Journal of International Medical Research (Jul 2020)
Pretargeted radioimmunoimaging with a biotinylated D-D construct and Tc-DTPA-biotin: strategies for early diagnosis of small cell lung cancer
Abstract
Objective Pro-gastrin releasing peptide (ProGRP) plays an oncogenic role in small cell lung cancer (SCLC). The anti-ProGRP (31-98) monoclonal antibody D-D 3 can selectively accumulate in SCLC xenografts in nude mice. This study evaluated the effectiveness of a new pretargeting procedure for the early diagnosis of SCLC. Methods D-D 3 was radiolabeled with technetium-99m ( 99m Tc) using a three-step pretargeting method.
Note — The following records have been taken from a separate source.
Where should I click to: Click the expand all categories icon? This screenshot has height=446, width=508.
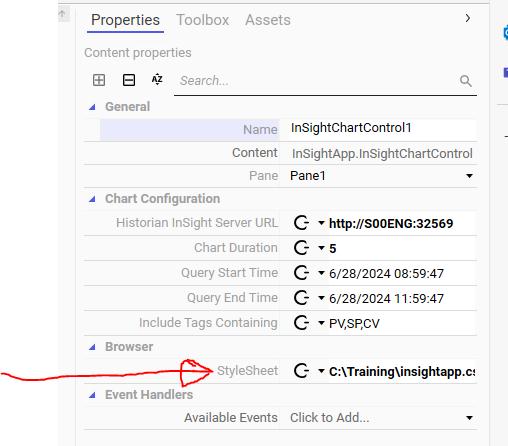99,80
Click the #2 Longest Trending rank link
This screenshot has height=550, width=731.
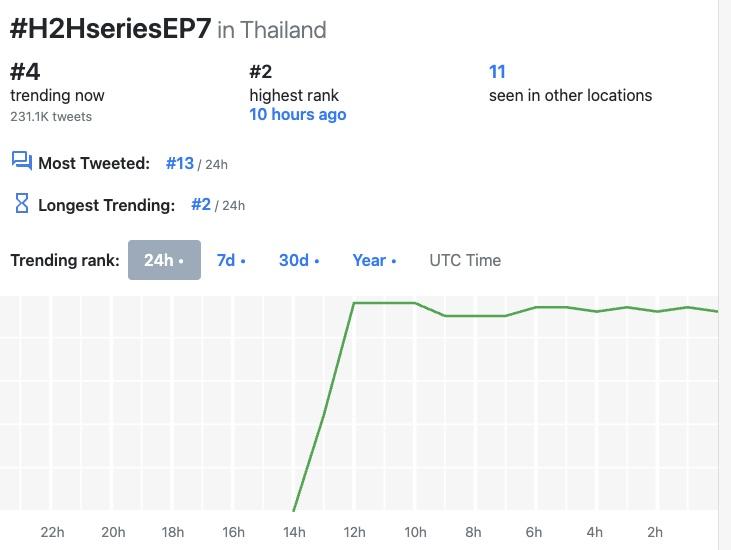click(201, 205)
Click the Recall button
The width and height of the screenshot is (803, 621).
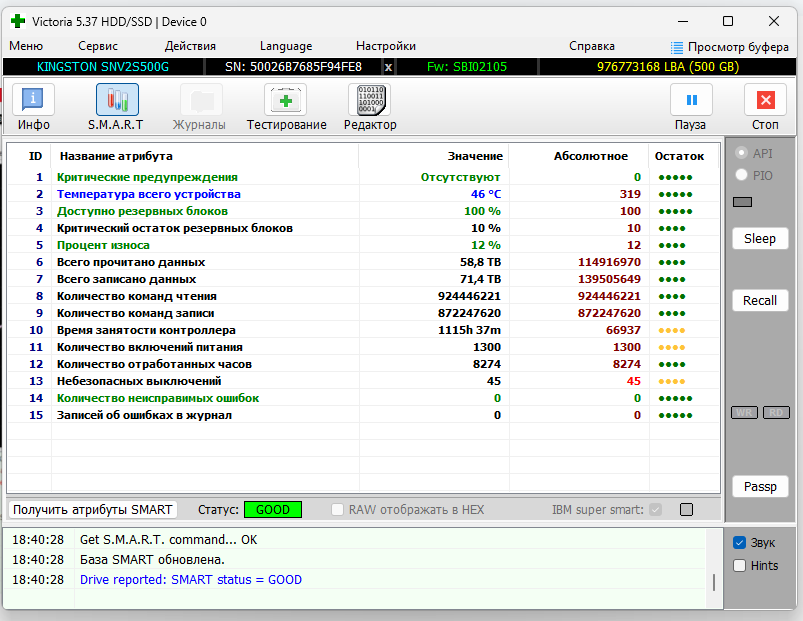760,301
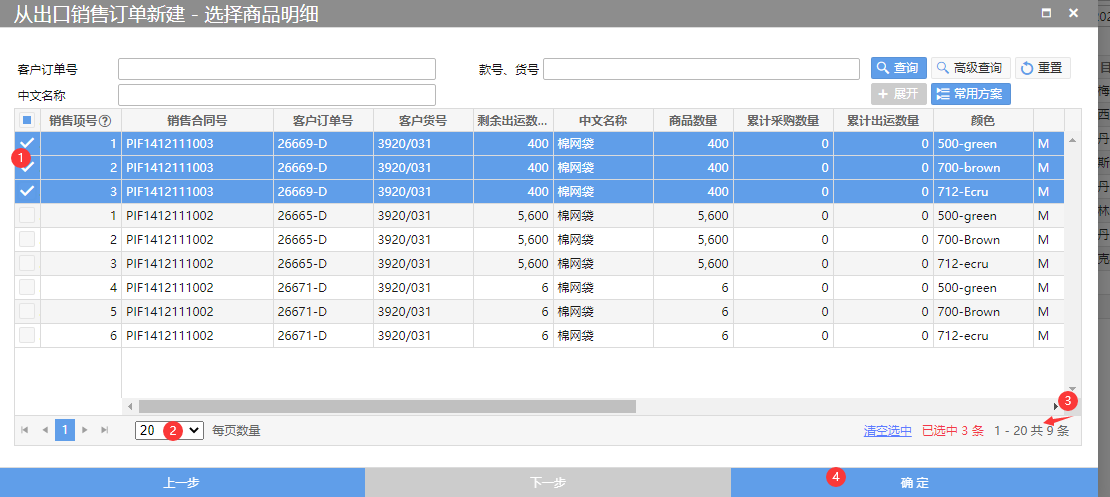Click into the 客户订单号 input field

coord(276,69)
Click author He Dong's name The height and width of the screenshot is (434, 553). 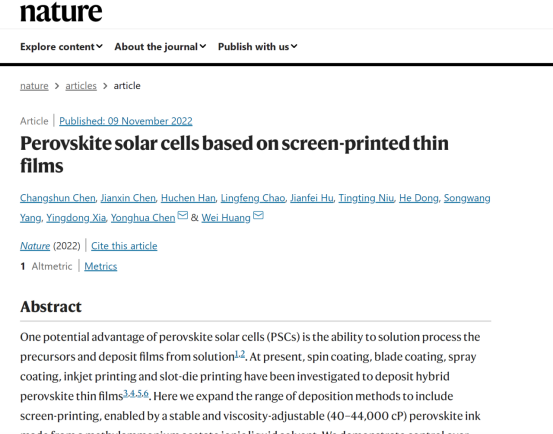point(419,198)
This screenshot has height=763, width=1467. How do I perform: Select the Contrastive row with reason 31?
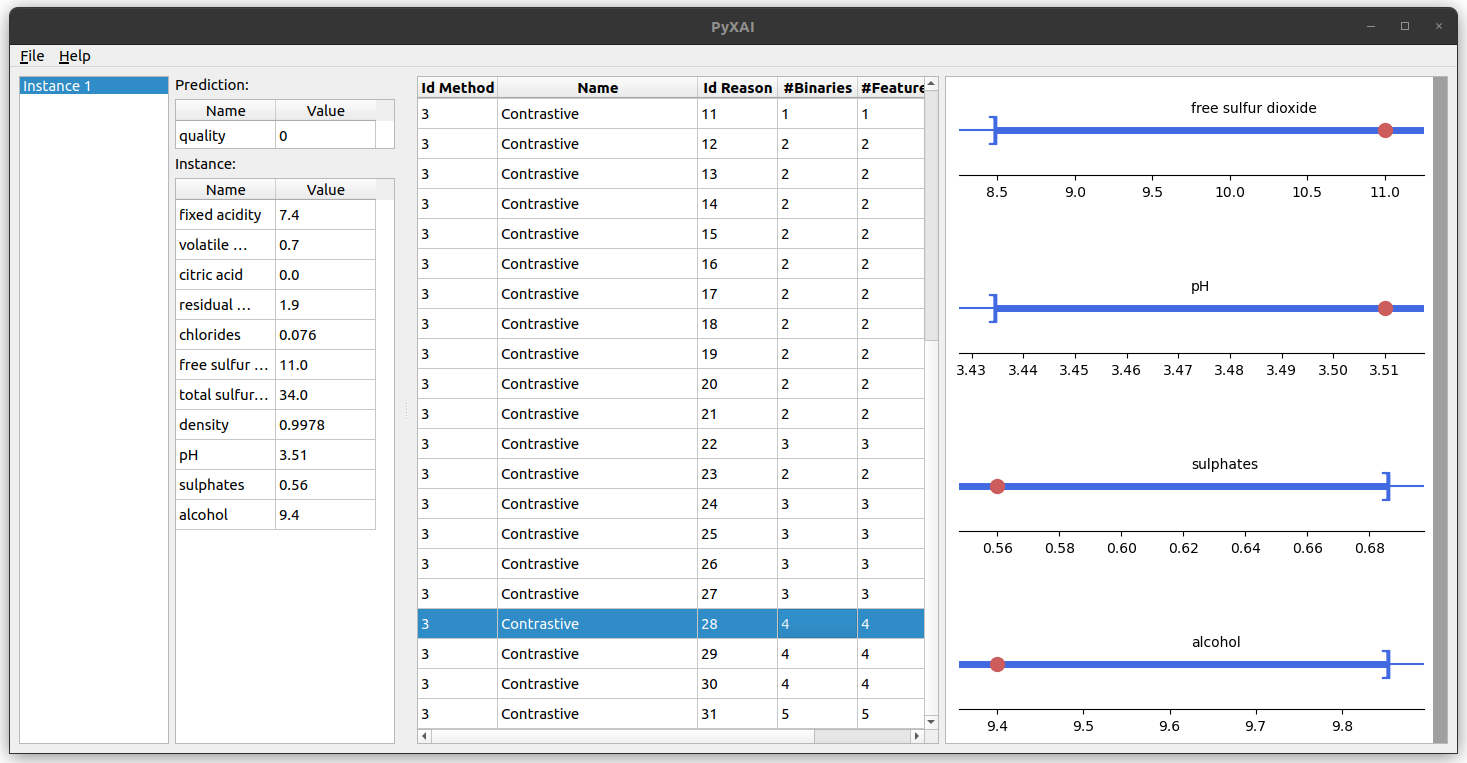(597, 714)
Mice with SCLC xenografts were treated with different labeling regimens, and the biodistribution and radioimmunoimaging were explored. The percentage injected dose per gram (%ID/g) in various organs, tumor/non-tumor (T/NT) ratio, and tumor/background (T/B) ratio were also calculated. Results In vivo distribution experiments revealed that 99m Tc-DTPA-biotin was metabolized in the liver and kidney, with rapid elimination in the blood. The T/B ratio was highest in mice treated with biotinylated antibody D-D 3 + avidin + 99m Tc-DTPA-biotin. Single-photon emission computerized tomography imaging further confirmed that the T/B ratio was highest in this group at all time points. Conclusions In contrast to directly labeled D-D 3 , pretargeting technology displayed specific enhancement and signal amplification in tumors, which could increase the target tumor uptake of 99m Tc and provide a new approach for the early diagnosis of SCLC.